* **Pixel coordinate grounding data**
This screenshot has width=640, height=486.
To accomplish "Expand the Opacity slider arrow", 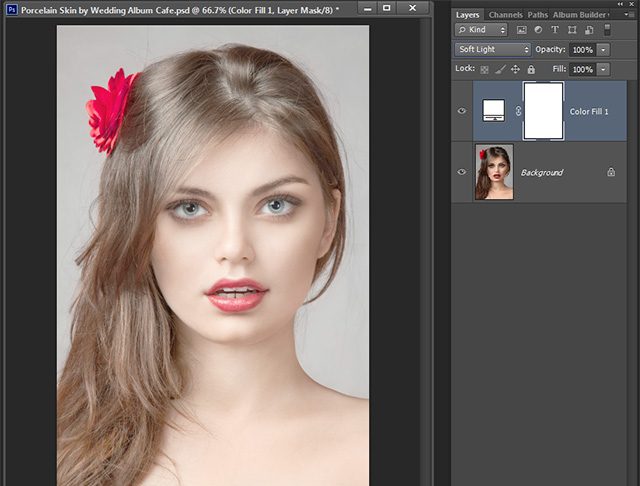I will [x=603, y=49].
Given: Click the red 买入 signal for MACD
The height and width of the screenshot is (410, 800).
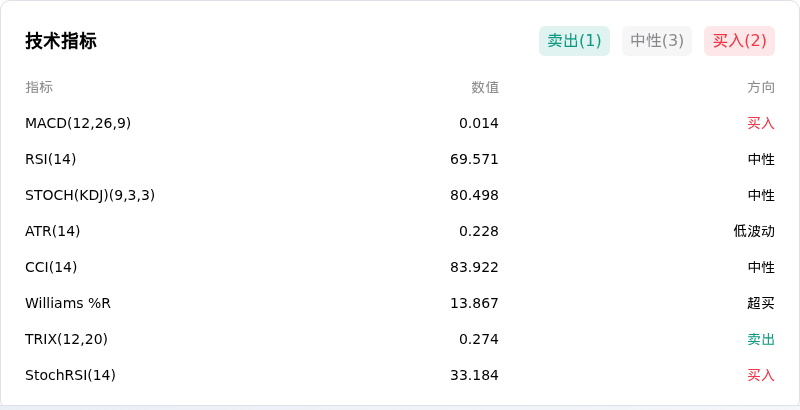Looking at the screenshot, I should pyautogui.click(x=761, y=123).
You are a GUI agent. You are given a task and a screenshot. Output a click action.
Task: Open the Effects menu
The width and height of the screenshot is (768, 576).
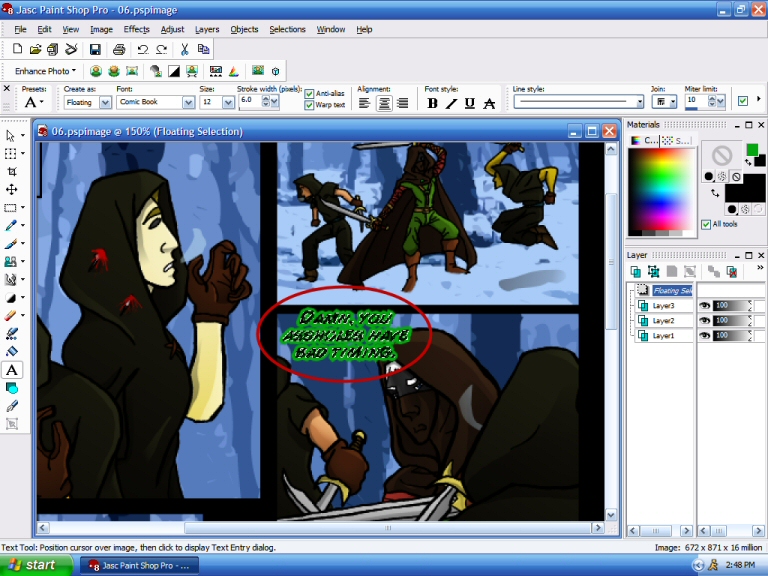tap(136, 29)
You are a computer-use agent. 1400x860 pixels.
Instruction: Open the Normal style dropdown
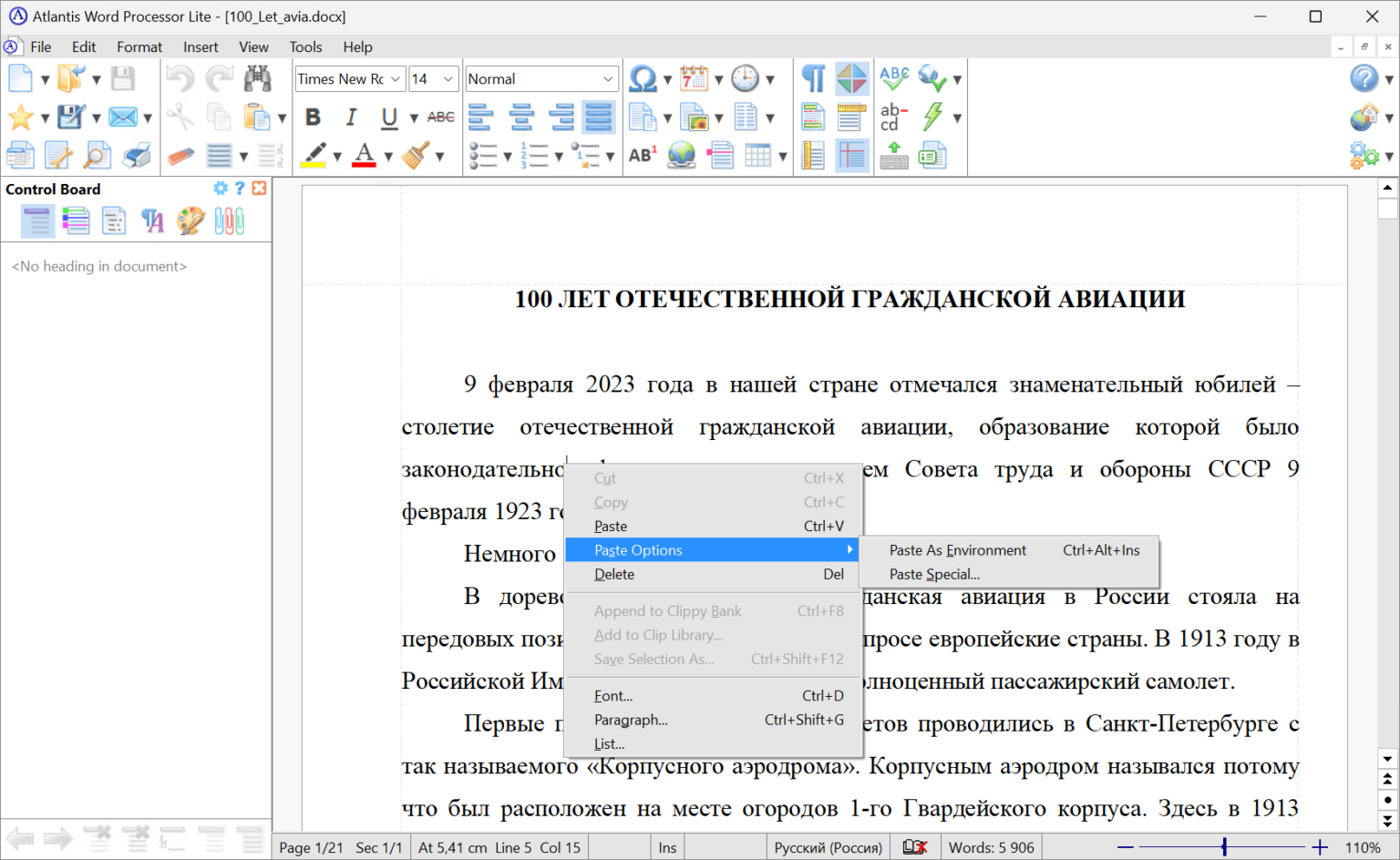click(x=609, y=78)
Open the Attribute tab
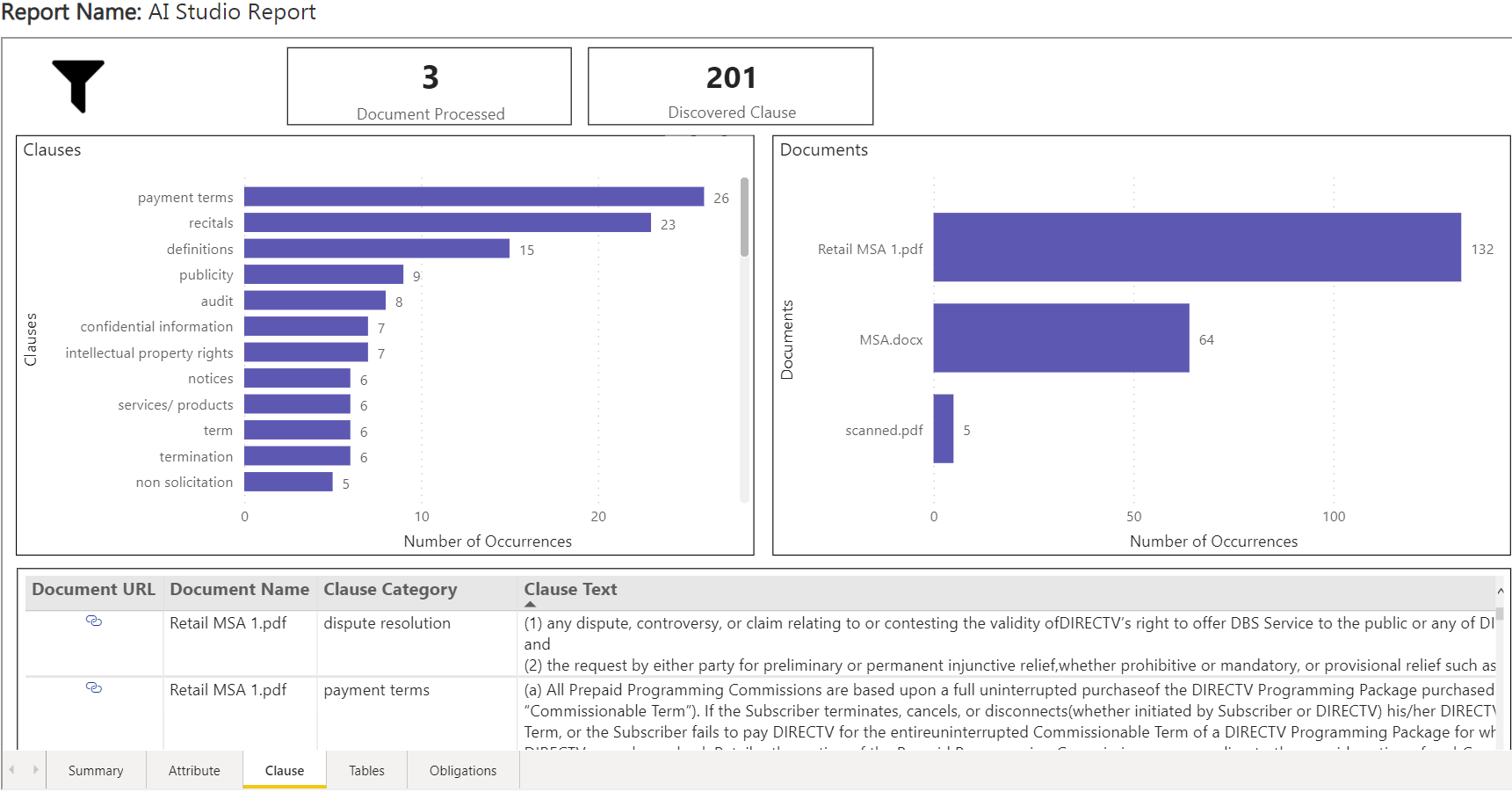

* **Exercise prompt**
Report back each line of the entries that holds the string "agent".

* **Answer box**
You are a GUI agent. You are given a task and a screenshot. Output a click action.
You are a computer-use agent. 1400x860 pixels.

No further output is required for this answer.